Start of Source material
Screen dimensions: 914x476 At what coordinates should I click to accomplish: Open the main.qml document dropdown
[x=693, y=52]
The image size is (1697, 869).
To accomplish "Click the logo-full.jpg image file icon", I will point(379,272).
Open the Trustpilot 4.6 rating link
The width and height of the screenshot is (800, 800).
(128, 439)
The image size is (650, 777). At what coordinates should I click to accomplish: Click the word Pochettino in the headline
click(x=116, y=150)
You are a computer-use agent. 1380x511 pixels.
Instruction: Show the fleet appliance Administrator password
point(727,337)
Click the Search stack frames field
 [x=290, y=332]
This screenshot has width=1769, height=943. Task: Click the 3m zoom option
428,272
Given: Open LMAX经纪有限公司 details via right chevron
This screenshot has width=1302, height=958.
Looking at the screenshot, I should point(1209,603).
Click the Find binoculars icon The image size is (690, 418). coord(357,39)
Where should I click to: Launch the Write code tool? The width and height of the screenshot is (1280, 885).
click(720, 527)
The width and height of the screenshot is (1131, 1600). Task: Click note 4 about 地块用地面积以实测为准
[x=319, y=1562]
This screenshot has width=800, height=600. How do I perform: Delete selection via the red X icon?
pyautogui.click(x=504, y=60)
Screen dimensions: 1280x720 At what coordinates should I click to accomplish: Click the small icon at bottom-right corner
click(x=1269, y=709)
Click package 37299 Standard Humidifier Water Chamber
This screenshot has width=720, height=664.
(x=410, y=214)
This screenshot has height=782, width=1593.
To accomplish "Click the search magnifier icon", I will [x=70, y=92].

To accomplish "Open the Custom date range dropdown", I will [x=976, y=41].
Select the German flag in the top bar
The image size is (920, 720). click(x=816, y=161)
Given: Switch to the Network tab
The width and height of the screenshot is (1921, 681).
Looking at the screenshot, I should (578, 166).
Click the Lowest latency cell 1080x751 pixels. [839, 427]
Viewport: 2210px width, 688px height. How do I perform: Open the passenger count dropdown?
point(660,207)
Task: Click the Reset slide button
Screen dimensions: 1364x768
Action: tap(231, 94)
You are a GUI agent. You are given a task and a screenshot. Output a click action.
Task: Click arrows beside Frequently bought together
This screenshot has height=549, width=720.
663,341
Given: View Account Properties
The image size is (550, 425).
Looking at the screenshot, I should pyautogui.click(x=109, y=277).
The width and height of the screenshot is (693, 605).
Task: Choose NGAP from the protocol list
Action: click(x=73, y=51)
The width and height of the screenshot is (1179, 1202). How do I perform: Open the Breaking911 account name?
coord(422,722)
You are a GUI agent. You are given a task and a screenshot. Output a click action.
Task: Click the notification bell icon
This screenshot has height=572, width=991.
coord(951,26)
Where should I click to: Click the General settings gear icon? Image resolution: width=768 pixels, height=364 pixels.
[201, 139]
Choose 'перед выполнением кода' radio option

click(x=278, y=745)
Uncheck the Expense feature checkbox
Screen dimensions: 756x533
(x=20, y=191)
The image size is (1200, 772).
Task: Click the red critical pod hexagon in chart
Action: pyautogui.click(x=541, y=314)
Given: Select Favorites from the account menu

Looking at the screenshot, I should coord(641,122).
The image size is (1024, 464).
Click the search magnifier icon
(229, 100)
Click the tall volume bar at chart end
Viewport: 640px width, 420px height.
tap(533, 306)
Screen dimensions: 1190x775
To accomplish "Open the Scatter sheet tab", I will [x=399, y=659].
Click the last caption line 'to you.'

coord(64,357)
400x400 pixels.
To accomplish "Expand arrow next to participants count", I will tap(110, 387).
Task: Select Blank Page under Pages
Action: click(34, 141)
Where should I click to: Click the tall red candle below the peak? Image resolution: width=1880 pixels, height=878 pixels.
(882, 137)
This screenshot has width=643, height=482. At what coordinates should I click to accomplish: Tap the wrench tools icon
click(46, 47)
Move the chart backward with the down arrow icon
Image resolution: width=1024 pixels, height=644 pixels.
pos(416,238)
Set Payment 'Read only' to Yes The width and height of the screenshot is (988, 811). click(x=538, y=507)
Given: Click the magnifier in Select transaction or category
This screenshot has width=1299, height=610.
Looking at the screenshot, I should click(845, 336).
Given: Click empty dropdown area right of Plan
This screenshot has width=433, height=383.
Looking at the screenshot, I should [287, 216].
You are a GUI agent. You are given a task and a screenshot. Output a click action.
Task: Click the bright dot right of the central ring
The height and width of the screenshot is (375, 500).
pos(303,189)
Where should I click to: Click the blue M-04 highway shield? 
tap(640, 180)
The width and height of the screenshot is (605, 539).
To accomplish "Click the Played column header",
End of Source material
What you will do: Could you set down every record exactly as given?

Result for this task:
Screen dimensions: 914x476 At what coordinates should I click to accomplish: Open the main.qml document dropdown
[x=693, y=52]
The image size is (1697, 869).
To accomplish "Click the logo-full.jpg image file icon", I will point(379,272).
Open the Trustpilot 4.6 rating link
The width and height of the screenshot is (800, 800).
(128, 439)
The image size is (650, 777). At what coordinates should I click to accomplish: Click the word Pochettino in the headline
click(x=116, y=150)
You are a computer-use agent. 1380x511 pixels.
Instruction: Show the fleet appliance Administrator password
point(727,337)
Click the Search stack frames field
 [x=290, y=332]
This screenshot has width=1769, height=943. Task: Click the 3m zoom option
428,272
Given: Open LMAX经纪有限公司 details via right chevron
This screenshot has width=1302, height=958.
Looking at the screenshot, I should point(1209,603).
Click the Find binoculars icon The image size is (690, 418). coord(357,39)
Where should I click to: Launch the Write code tool? The width and height of the screenshot is (1280, 885).
click(720, 527)
The width and height of the screenshot is (1131, 1600). Task: Click note 4 about 地块用地面积以实测为准
[x=319, y=1562]
This screenshot has width=800, height=600. How do I perform: Delete selection via the red X icon?
pyautogui.click(x=504, y=60)
Screen dimensions: 1280x720 At what coordinates should I click to accomplish: Click the small icon at bottom-right corner
click(x=1269, y=709)
Click package 37299 Standard Humidifier Water Chamber
This screenshot has width=720, height=664.
(x=410, y=214)
This screenshot has height=782, width=1593.
To accomplish "Click the search magnifier icon", I will [x=70, y=92].

To accomplish "Open the Custom date range dropdown", I will [x=976, y=41].
Select the German flag in the top bar
The image size is (920, 720). click(x=816, y=161)
Given: Switch to the Network tab
The width and height of the screenshot is (1921, 681).
Looking at the screenshot, I should (578, 166).
Click the Lowest latency cell 1080x751 pixels. [839, 427]
Viewport: 2210px width, 688px height. How do I perform: Open the passenger count dropdown?
point(660,207)
Task: Click the Reset slide button
Screen dimensions: 1364x768
Action: tap(231, 94)
You are a GUI agent. You are given a task and a screenshot. Output a click action.
Task: Click arrows beside Frequently bought together
This screenshot has height=549, width=720.
663,341
Given: View Account Properties
The image size is (550, 425).
Looking at the screenshot, I should pyautogui.click(x=109, y=277).
The width and height of the screenshot is (693, 605).
Task: Choose NGAP from the protocol list
Action: click(x=73, y=51)
The width and height of the screenshot is (1179, 1202). How do I perform: Open the Breaking911 account name?
coord(422,722)
You are a GUI agent. You are given a task and a screenshot. Output a click action.
Task: Click the notification bell icon
This screenshot has height=572, width=991.
coord(951,26)
Where should I click to: Click the General settings gear icon? Image resolution: width=768 pixels, height=364 pixels.
[201, 139]
Choose 'перед выполнением кода' radio option

click(x=278, y=745)
Uncheck the Expense feature checkbox
Screen dimensions: 756x533
(x=20, y=191)
The image size is (1200, 772).
Task: Click the red critical pod hexagon in chart
Action: pyautogui.click(x=541, y=314)
Given: Select Favorites from the account menu

Looking at the screenshot, I should coord(641,122).
The image size is (1024, 464).
Click the search magnifier icon
(229, 100)
Click the tall volume bar at chart end
Viewport: 640px width, 420px height.
tap(533, 306)
Screen dimensions: 1190x775
To accomplish "Open the Scatter sheet tab", I will [x=399, y=659].
Click the last caption line 'to you.'

coord(64,357)
400x400 pixels.
To accomplish "Expand arrow next to participants count", I will tap(110, 387).
Task: Select Blank Page under Pages
Action: click(34, 141)
Where should I click to: Click the tall red candle below the peak? Image resolution: width=1880 pixels, height=878 pixels.
(882, 137)
This screenshot has width=643, height=482. At what coordinates should I click to accomplish: Tap the wrench tools icon
click(46, 47)
Move the chart backward with the down arrow icon
Image resolution: width=1024 pixels, height=644 pixels.
pos(416,238)
Set Payment 'Read only' to Yes The width and height of the screenshot is (988, 811). click(x=538, y=507)
Given: Click the magnifier in Select transaction or category
This screenshot has width=1299, height=610.
Looking at the screenshot, I should click(845, 336).
Given: Click empty dropdown area right of Plan
This screenshot has width=433, height=383.
Looking at the screenshot, I should [287, 216].
You are a GUI agent. You are given a task and a screenshot. Output a click action.
Task: Click the bright dot right of the central ring
The height and width of the screenshot is (375, 500).
pos(303,189)
Where should I click to: Click the blue M-04 highway shield? 
tap(640, 180)
The width and height of the screenshot is (605, 539).
To accomplish "Click the Played column header",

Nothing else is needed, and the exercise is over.